El Ministerio de Medio Ambiente ha dado un paso importante al presentar un recurso de revisión ante el Tribunal Constitucional para revertir una sentencia del Tribunal Superior Administrativo que podría tener un impacto significativo en el Parque Nacional Jaragua. Esta disputa legal ha salido a la luz recientemente y enfrenta dos perspectivas aparentemente opuestas: el desarrollo turístico en la región suroeste y la protección ambiental constitucional.

En el centro de esta controversia se encuentran parcelas en los municipios de Oviedo y Pedernales que la empresa Inversiones del Sur, S.R.L. afirma que quedaron fuera de los límites del Parque Jaragua tras la declaración de la región suroeste como polo turístico prioritario mediante la Ley 266-04. La sentencia del Tribunal Superior Administrativo ordena la exclusión de estos terrenos de la franja costera del parque, lo que ha generado un fuerte debate legal y ambiental.

El Ministerio de Medio Ambiente sostiene que la decisión del TSA vulnera principios fundamentales y carece de una motivación suficiente. Argumenta que la reducción de los límites de un área protegida solo puede llevarse a cabo mediante una ley aprobada por una mayoría calificada, de acuerdo con el artículo 16 de la Constitución de la República.

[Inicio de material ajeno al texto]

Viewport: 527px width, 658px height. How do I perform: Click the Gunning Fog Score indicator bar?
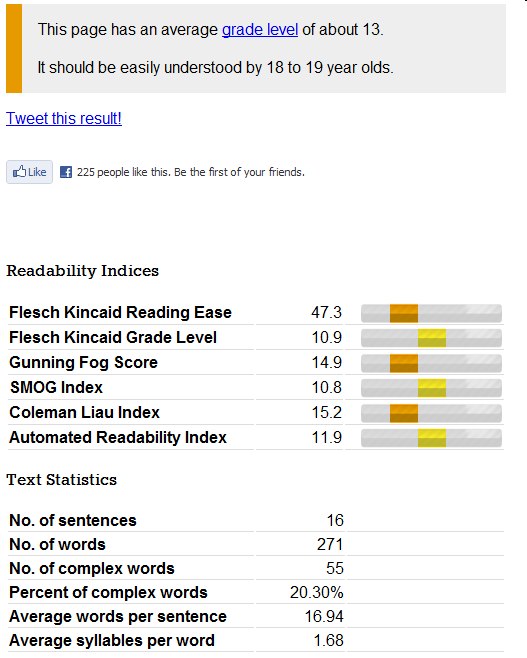pos(431,363)
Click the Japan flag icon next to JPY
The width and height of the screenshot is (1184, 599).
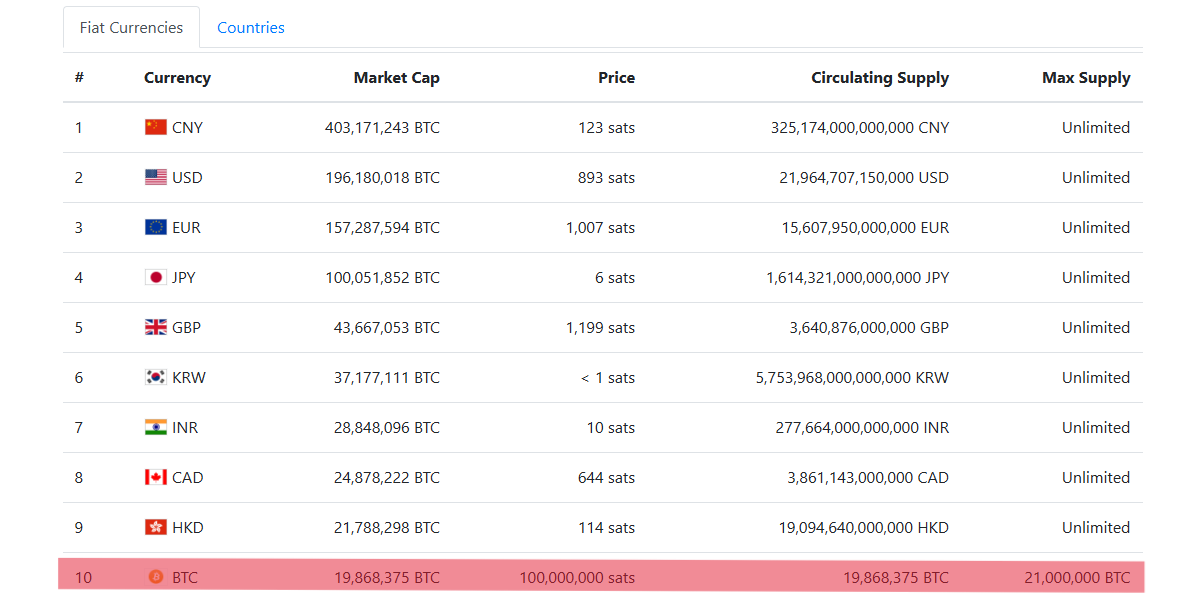click(156, 277)
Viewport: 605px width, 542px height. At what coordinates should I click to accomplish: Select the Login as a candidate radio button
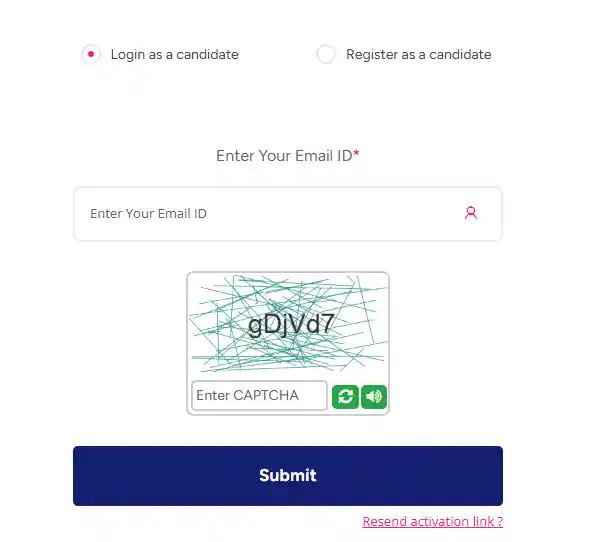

Aceptar la sentencia del TSA, según el Ministerio, supondría un incumplimiento constitucional al permitir una reducción material de un área protegida sin respaldo legislativo. La Ley 266-04 y la Ley 202-04, en opinión del Ministerio, tienen objetivos diferentes: mientras una busca fomentar la inversión económica, la otra regula el Sistema Nacional de Áreas Protegidas con enfoque en la conservación intergeneracional.

Esta situación legal ha generado un intenso debate sobre la importancia de equilibrar el desarrollo turístico con la protección del medio ambiente, resaltando la necesidad de seguir los procedimientos establecidos en la legislación para garantizar la conservación de nuestras áreas protegidas. La resolución de este caso tendrá implicaciones significativas en el futuro de la región suroeste y en la forma en que se concilian los intereses económicos y ambientales en nuestro país.